• 28.11
  • 2012
  • 15:26
  • Karin Salomao

Daniela Arbex revela bastidores de série vencedora do Esso

Mais 60 mil pacientes do Hospital Colônia morreram de fome, frio, pneumonia, abandono, maus tratos e tortura. Voltado para pacientes psiquiátricos, mais de 70% dos internados não sofriam de nenhum distúrbio mental. Muitas das doenças presentes ali tinham cura. A série “Holocausto Brasileiro”, escrita pela jornalista Daniela Arbex e publicada no jornal Tribuna de Minas, retratou a rotina da Colônia a partir de relatos de sobreviventes e antigos funcionários. As reportagens foram das mais comentadas do periódico e a série recebeu o prêmio Esso regional (Centro-Oeste) e menção honrosa no Prêmio do Instituto Imprensa e Sociedade (IPYS).

Em 2009, o psiquiatra e então vereador José Laerte mostrou um livro que iria impactar o trabalho da jornalista Daniela Arbex. “Colônia” era uma coletânea de fotografias de Luiz Alfredo, publicadas na revista O Cruzeiro em 1961. As fotografias mostravam o horror desumano ao qual os pacientes internados no Hospital Colônia de Barbacena estavam submetidos. Daniela repetia “não acredito”. Para ela, o hospital concentrava um “requinte de barbárie”. Desde então, decidiu que iria recontar aquela história.

Passaram-se dois anos até que essa pauta pudesse ser escrita. A jornalista “sabia da urgência de escrever essa história”, porque os antigos pacientes e testemunhas já estavam idosos e muitos já haviam falecido. Nesse período, a ideia a perseguiu e a cada mês juntava novas informações. Até que, em outubro de 2011, ano em que as imagens de Luiz Alfredo completaram 50 anos, ela pôde passar um mês se dedicando integralmente a esse trabalho.
################
» **SUA TAREFA**: Transcreva integralmente, sem nenhuma alteração, o texto acima sobre a série “Holocausto Brasileiro”.

» **MATERIAL FORNECIDO**:
################
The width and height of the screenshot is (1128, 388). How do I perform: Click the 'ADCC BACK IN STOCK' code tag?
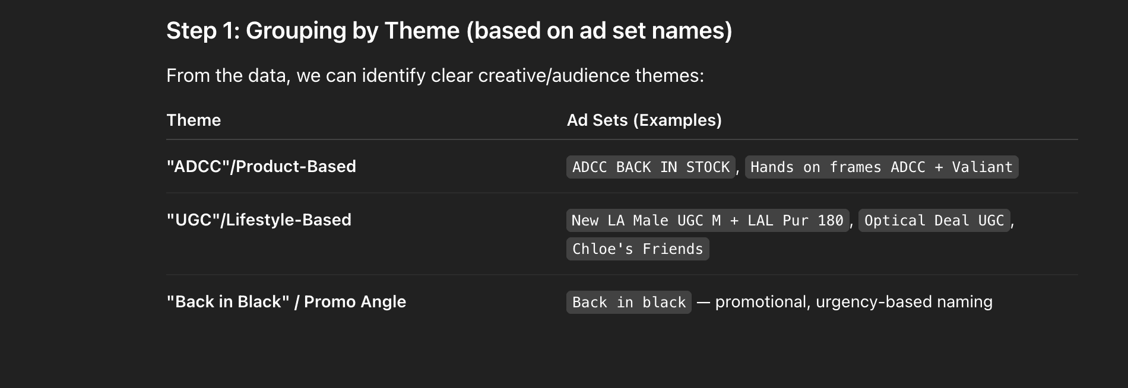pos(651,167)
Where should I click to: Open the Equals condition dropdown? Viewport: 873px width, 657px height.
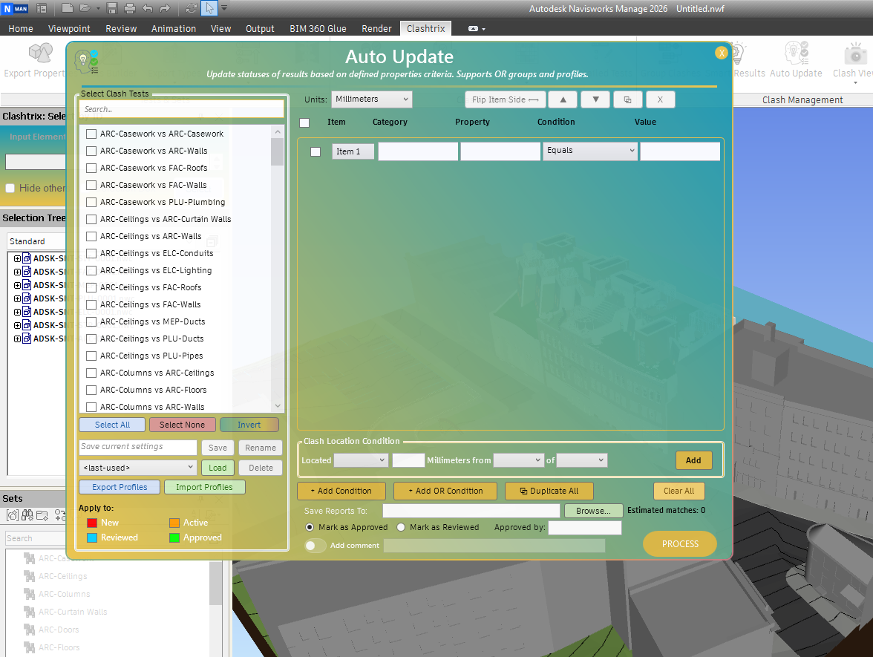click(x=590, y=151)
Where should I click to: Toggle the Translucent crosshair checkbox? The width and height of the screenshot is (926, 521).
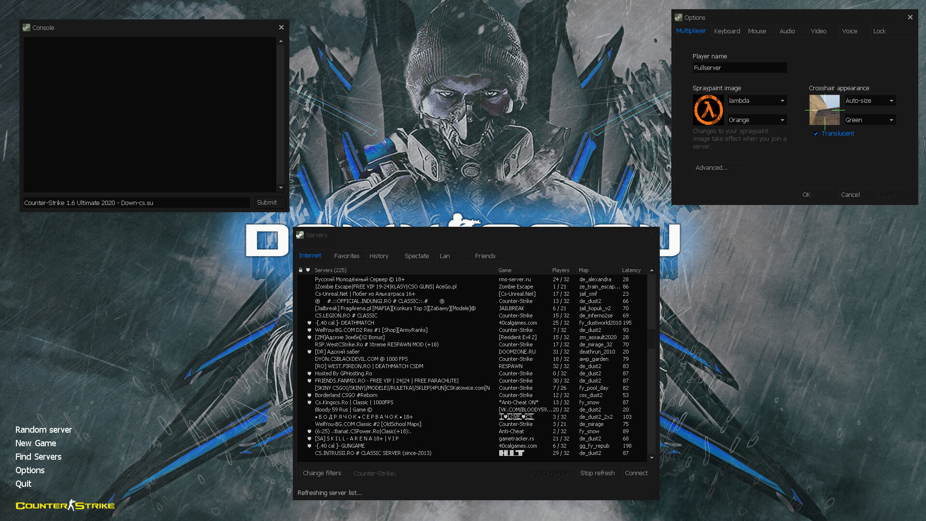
################
» **RESPOSTA DA TAREFA**:
• 28.11
  • 2012
  • 15:26
  • Karin Salomao

Daniela Arbex revela bastidores de série vencedora do Esso

Mais 60 mil pacientes do Hospital Colônia morreram de fome, frio, pneumonia, abandono, maus tratos e tortura. Voltado para pacientes psiquiátricos, mais de 70% dos internados não sofriam de nenhum distúrbio mental. Muitas das doenças presentes ali tinham cura. A série “Holocausto Brasileiro”, escrita pela jornalista Daniela Arbex e publicada no jornal Tribuna de Minas, retratou a rotina da Colônia a partir de relatos de sobreviventes e antigos funcionários. As reportagens foram das mais comentadas do periódico e a série recebeu o prêmio Esso regional (Centro-Oeste) e menção honrosa no Prêmio do Instituto Imprensa e Sociedade (IPYS).

Em 2009, o psiquiatra e então vereador José Laerte mostrou um livro que iria impactar o trabalho da jornalista Daniela Arbex. “Colônia” era uma coletânea de fotografias de Luiz Alfredo, publicadas na revista O Cruzeiro em 1961. As fotografias mostravam o horror desumano ao qual os pacientes internados no Hospital Colônia de Barbacena estavam submetidos. Daniela repetia “não acredito”. Para ela, o hospital concentrava um “requinte de barbárie”. Desde então, decidiu que iria recontar aquela história.

Passaram-se dois anos até que essa pauta pudesse ser escrita. A jornalista “sabia da urgência de escrever essa história”, porque os antigos pacientes e testemunhas já estavam idosos e muitos já haviam falecido. Nesse período, a ideia a perseguiu e a cada mês juntava novas informações. Até que, em outubro de 2011, ano em que as imagens de Luiz Alfredo completaram 50 anos, ela pôde passar um mês se dedicando integralmente a esse trabalho.